[Task data]
-=-=-=-=-
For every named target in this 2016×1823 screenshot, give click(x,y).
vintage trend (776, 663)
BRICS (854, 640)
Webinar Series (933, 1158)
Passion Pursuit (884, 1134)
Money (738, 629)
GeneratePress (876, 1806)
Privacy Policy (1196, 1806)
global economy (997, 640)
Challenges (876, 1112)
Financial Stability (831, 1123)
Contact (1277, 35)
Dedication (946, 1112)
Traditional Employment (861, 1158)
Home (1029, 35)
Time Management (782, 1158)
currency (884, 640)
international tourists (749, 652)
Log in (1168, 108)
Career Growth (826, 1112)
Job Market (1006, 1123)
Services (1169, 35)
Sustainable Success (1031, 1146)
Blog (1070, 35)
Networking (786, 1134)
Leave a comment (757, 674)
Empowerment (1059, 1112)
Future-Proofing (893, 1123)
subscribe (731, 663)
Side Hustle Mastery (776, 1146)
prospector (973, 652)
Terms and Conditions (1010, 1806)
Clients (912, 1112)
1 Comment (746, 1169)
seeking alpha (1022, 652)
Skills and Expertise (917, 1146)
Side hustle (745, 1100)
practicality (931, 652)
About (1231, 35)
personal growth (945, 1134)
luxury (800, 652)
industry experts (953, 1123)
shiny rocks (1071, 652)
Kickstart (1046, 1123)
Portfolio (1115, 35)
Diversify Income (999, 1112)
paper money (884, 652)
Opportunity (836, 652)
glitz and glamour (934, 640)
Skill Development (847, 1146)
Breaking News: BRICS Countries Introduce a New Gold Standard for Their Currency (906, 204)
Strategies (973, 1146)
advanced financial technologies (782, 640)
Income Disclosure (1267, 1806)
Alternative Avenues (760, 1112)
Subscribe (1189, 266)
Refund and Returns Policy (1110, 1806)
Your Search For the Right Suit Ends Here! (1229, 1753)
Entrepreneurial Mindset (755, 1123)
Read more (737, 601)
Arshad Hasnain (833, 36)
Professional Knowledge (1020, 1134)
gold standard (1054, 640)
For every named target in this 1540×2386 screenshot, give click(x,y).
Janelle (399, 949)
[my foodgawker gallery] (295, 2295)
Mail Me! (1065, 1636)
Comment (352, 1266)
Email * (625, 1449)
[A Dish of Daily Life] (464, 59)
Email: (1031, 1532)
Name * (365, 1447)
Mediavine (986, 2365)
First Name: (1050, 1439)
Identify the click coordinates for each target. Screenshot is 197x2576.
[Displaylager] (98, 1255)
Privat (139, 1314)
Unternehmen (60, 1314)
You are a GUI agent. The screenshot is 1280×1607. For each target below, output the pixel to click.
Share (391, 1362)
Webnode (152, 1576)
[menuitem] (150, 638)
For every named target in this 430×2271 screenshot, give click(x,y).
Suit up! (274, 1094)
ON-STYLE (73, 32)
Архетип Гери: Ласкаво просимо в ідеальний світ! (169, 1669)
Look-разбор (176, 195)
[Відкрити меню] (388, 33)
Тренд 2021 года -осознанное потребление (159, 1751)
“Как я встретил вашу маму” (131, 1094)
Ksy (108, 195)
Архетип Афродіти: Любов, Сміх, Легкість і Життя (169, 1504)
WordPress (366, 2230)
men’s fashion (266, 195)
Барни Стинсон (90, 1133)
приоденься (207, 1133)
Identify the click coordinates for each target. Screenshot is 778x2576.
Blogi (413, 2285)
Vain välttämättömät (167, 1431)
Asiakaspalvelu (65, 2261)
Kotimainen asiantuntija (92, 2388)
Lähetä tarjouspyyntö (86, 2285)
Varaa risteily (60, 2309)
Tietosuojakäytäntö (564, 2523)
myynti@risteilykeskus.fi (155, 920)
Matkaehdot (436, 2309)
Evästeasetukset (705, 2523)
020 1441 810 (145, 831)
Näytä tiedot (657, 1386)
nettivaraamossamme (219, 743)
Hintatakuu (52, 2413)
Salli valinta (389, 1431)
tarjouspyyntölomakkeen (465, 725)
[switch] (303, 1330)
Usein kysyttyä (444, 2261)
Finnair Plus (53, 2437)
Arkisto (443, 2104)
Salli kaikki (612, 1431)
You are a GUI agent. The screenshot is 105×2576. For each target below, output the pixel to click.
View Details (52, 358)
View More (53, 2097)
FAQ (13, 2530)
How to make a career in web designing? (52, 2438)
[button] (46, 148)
-=-=-=-=-
[What needs to be done] Print out the whole of the material above exactly.

[Task response]
For every named target in this 2016×1823 screenshot, give click(x,y).
vintage trend (776, 663)
BRICS (854, 640)
Webinar Series (933, 1158)
Passion Pursuit (884, 1134)
Money (738, 629)
GeneratePress (876, 1806)
Privacy Policy (1196, 1806)
global economy (997, 640)
Challenges (876, 1112)
Financial Stability (831, 1123)
Contact (1277, 35)
Dedication (946, 1112)
Traditional Employment (861, 1158)
Home (1029, 35)
Time Management (782, 1158)
currency (884, 640)
international tourists (749, 652)
Log in (1168, 108)
Career Growth (826, 1112)
Job Market (1006, 1123)
Services (1169, 35)
Sustainable Success (1031, 1146)
Blog (1070, 35)
Networking (786, 1134)
Leave a comment (757, 674)
Empowerment (1059, 1112)
Future-Proofing (893, 1123)
subscribe (731, 663)
Side Hustle Mastery (776, 1146)
prospector (973, 652)
Terms and Conditions (1010, 1806)
Clients (912, 1112)
1 Comment (746, 1169)
seeking alpha (1022, 652)
Skills and Expertise (917, 1146)
Side hustle (745, 1100)
practicality (931, 652)
About (1231, 35)
personal growth (945, 1134)
luxury (800, 652)
industry experts (953, 1123)
shiny rocks (1071, 652)
Kickstart (1046, 1123)
Portfolio (1115, 35)
Diversify Income (999, 1112)
paper money (884, 652)
Opportunity (836, 652)
glitz and glamour (934, 640)
Skill Development (847, 1146)
Breaking News: BRICS Countries Introduce a New Gold Standard for Their Currency (906, 204)
Strategies (973, 1146)
advanced financial technologies (782, 640)
Income Disclosure (1267, 1806)
Alternative Avenues (760, 1112)
Subscribe (1189, 266)
Refund and Returns Policy (1110, 1806)
Your Search For the Right Suit Ends Here! (1229, 1753)
Entrepreneurial Mindset (755, 1123)
Read more (737, 601)
Arshad Hasnain (833, 36)
Professional Knowledge (1020, 1134)
gold standard (1054, 640)
For every named target in this 1540×2386 screenshot, give click(x,y).
Janelle (399, 949)
[my foodgawker gallery] (295, 2295)
Mail Me! (1065, 1636)
Comment (352, 1266)
Email * (625, 1449)
[A Dish of Daily Life] (464, 59)
Email: (1031, 1532)
Name * (365, 1447)
Mediavine (986, 2365)
First Name: (1050, 1439)
Identify the click coordinates for each target. Screenshot is 197x2576.
[Displaylager] (98, 1255)
Privat (139, 1314)
Unternehmen (60, 1314)
You are a GUI agent. The screenshot is 1280×1607. For each target below, output the pixel to click.
Share (391, 1362)
Webnode (152, 1576)
[menuitem] (150, 638)
For every named target in this 430×2271 screenshot, give click(x,y).
Suit up! (274, 1094)
ON-STYLE (73, 32)
Архетип Гери: Ласкаво просимо в ідеальний світ! (169, 1669)
Look-разбор (176, 195)
[Відкрити меню] (388, 33)
Тренд 2021 года -осознанное потребление (159, 1751)
“Как я встретил вашу маму” (131, 1094)
Ksy (108, 195)
Архетип Афродіти: Любов, Сміх, Легкість і Життя (169, 1504)
WordPress (366, 2230)
men’s fashion (266, 195)
Барни Стинсон (90, 1133)
приоденься (207, 1133)
Identify the click coordinates for each target. Screenshot is 778x2576.
Blogi (413, 2285)
Vain välttämättömät (167, 1431)
Asiakaspalvelu (65, 2261)
Kotimainen asiantuntija (92, 2388)
Lähetä tarjouspyyntö (86, 2285)
Varaa risteily (60, 2309)
Tietosuojakäytäntö (564, 2523)
myynti@risteilykeskus.fi (155, 920)
Matkaehdot (436, 2309)
Evästeasetukset (705, 2523)
020 1441 810 (145, 831)
Näytä tiedot (657, 1386)
nettivaraamossamme (219, 743)
Hintatakuu (52, 2413)
Salli valinta (389, 1431)
tarjouspyyntölomakkeen (465, 725)
[switch] (303, 1330)
Usein kysyttyä (444, 2261)
Finnair Plus (53, 2437)
Arkisto (443, 2104)
Salli kaikki (612, 1431)
You are a GUI agent. The screenshot is 105×2576. For each target below, output the pixel to click.
View Details (52, 358)
View More (53, 2097)
FAQ (13, 2530)
How to make a career in web designing? (52, 2438)
[button] (46, 148)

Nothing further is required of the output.